La respuesta de Jesús hace pensar. Antes que nada, rechaza la creencia tradicional de que las desgracias son un castigo de Dios. Jesús no piensa en un Dios "justiciero" que va castigando a sus hijos e hijas repartiendo aquí o allá enfermedades, accidentes o desgracias, como respuesta a sus pecados. Después, cambia la perspectiva del planteamiento. No se detiene en elucubraciones teóricas sobre el origen último de las desgracias, hablando de la culpa de las víctimas o de la voluntad de Dios. Vuelve su mirada hacia los presentes y los enfrenta consigo mismos: han de escuchar en estos acontecimientos la llamada de Dios a la conversión y al cambio de vida. Todavía vivimos estremecidos por el trágico terremoto de Chile y Haití. ¿Cómo leer esta tragedia desde la actitud de Jesús? Ciertamente, lo primero no es preguntarnos dónde está Dios, sino dónde estamos nosotros. La pregunta que puede encaminarnos hacia una conversión no es "¿por qué permite Dios esta horrible desgracia?", sino "¿cómo consentimos nosotros que tantos seres humanos vivan en la miseria, tan indefensos ante la fuerza de la naturaleza?". “Al Dios crucificado no lo encontraremos pidiéndole cuentas a una divinidad lejana, sino identificándonos con las víctimas. No lo descubriremos protestando de su indiferencia o negando su existencia, sino colaborando de mil formas por mitigar el dolor en Chile y Haití y en el mundo entero. Entonces, tal vez, intuiremos entre luces y sombras que Dios está en las víctimas, defendiendo su dignidad eterna, y en los que luchan contra el mal, alentando su combate.”

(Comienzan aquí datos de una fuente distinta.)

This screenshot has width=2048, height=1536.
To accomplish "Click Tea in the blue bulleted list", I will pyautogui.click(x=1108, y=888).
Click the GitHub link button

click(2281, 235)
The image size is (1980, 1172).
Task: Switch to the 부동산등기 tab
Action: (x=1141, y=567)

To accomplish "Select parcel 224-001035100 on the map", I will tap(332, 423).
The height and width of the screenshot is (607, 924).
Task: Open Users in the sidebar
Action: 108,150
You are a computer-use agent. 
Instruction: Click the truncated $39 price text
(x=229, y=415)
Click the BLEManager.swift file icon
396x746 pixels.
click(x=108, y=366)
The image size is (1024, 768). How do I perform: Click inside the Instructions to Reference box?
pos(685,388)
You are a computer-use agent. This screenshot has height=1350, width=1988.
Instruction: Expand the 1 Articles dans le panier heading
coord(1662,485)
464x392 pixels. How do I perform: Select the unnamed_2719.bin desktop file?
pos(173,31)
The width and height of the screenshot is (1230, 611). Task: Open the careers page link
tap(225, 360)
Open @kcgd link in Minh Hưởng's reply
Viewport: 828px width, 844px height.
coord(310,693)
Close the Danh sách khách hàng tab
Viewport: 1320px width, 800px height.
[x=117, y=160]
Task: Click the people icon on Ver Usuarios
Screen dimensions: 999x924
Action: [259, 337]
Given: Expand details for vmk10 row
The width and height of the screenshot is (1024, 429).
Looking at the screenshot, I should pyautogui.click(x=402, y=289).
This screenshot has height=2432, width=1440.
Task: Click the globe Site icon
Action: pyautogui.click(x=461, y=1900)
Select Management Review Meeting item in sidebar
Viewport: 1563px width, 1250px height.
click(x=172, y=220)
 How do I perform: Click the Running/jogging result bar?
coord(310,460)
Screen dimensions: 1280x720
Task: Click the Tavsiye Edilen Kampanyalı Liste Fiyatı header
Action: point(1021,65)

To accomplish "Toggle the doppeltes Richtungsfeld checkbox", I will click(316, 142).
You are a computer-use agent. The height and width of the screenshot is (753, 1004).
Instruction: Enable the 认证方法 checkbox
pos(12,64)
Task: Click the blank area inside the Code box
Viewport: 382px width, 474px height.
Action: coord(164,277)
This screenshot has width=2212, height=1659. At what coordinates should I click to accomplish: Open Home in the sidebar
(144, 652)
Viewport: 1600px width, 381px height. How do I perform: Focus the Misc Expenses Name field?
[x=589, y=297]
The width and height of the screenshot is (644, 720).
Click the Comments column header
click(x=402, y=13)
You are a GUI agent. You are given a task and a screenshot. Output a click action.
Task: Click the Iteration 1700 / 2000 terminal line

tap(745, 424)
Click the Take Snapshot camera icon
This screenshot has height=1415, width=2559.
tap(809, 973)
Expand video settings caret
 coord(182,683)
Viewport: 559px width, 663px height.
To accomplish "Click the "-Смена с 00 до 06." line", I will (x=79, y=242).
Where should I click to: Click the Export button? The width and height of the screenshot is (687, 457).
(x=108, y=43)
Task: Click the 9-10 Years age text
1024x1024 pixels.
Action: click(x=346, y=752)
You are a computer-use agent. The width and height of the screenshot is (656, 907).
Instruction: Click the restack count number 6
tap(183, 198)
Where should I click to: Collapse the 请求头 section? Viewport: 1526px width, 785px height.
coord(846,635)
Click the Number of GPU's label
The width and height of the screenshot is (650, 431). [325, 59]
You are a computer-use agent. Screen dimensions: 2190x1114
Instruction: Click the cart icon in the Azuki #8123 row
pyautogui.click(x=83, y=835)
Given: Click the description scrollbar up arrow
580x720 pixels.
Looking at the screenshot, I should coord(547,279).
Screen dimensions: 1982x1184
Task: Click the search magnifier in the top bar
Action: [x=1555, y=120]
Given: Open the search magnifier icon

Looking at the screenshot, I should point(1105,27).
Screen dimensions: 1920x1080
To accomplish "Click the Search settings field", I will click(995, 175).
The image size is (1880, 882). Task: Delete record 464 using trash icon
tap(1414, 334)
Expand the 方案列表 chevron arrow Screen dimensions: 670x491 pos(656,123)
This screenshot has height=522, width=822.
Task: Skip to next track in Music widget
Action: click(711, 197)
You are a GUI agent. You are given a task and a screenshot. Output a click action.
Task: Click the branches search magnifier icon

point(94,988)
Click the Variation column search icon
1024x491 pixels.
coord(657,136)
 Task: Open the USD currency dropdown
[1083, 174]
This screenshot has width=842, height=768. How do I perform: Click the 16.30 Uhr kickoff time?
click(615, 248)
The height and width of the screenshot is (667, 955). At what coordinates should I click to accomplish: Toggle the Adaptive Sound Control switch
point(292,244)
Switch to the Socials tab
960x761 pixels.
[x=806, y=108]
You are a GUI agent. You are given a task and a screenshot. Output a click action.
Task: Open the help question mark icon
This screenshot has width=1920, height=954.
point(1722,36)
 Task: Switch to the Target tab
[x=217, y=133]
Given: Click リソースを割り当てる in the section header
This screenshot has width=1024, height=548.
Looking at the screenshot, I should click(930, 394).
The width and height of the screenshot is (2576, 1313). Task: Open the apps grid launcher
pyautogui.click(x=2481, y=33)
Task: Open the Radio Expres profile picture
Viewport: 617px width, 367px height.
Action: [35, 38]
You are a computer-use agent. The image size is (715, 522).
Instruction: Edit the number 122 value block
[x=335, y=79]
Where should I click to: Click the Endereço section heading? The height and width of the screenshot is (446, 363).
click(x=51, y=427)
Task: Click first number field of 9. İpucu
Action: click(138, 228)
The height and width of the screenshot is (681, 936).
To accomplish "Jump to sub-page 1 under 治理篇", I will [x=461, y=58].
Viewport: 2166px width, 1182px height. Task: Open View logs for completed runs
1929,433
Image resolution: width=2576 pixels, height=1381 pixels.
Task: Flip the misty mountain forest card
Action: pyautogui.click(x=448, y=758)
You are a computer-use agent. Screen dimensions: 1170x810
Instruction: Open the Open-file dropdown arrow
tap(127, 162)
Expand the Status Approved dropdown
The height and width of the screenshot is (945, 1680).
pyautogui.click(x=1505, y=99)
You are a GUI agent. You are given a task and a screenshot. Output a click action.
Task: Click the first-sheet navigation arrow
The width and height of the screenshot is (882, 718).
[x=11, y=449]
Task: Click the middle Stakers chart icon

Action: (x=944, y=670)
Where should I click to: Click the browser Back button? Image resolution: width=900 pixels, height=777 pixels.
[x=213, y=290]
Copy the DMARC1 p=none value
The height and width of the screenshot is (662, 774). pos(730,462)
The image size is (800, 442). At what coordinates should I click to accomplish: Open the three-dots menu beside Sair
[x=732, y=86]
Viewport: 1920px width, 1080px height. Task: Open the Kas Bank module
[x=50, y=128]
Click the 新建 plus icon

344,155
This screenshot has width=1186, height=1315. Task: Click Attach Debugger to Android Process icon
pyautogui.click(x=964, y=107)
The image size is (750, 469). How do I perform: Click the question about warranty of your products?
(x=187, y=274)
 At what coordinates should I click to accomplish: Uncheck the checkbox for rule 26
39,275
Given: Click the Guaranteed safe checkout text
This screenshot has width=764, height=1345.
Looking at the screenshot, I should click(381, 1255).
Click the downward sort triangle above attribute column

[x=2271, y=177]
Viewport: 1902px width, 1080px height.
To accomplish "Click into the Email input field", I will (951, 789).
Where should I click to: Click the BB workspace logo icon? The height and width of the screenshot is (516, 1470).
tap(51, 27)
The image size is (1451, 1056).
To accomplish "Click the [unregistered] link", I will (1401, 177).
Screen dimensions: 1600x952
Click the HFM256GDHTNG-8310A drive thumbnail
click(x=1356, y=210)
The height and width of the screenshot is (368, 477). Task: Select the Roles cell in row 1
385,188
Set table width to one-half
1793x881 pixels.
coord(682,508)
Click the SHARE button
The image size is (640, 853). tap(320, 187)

Al Dios resucitado lo sentimos cuando se ama con pasión recíprocamente y se entra en comunión. Conspiran con esta experiencia los que se sienten superiores o los que se sienten castigados por Dios. Cuando haya menos gente que se sienta así, tal vez podremos comprender algo más del misterio que habita entre nosotros y que nos lleve a nuevas calmas entre cataclismos.
Padre Leonardo Belderrain, bioeticista.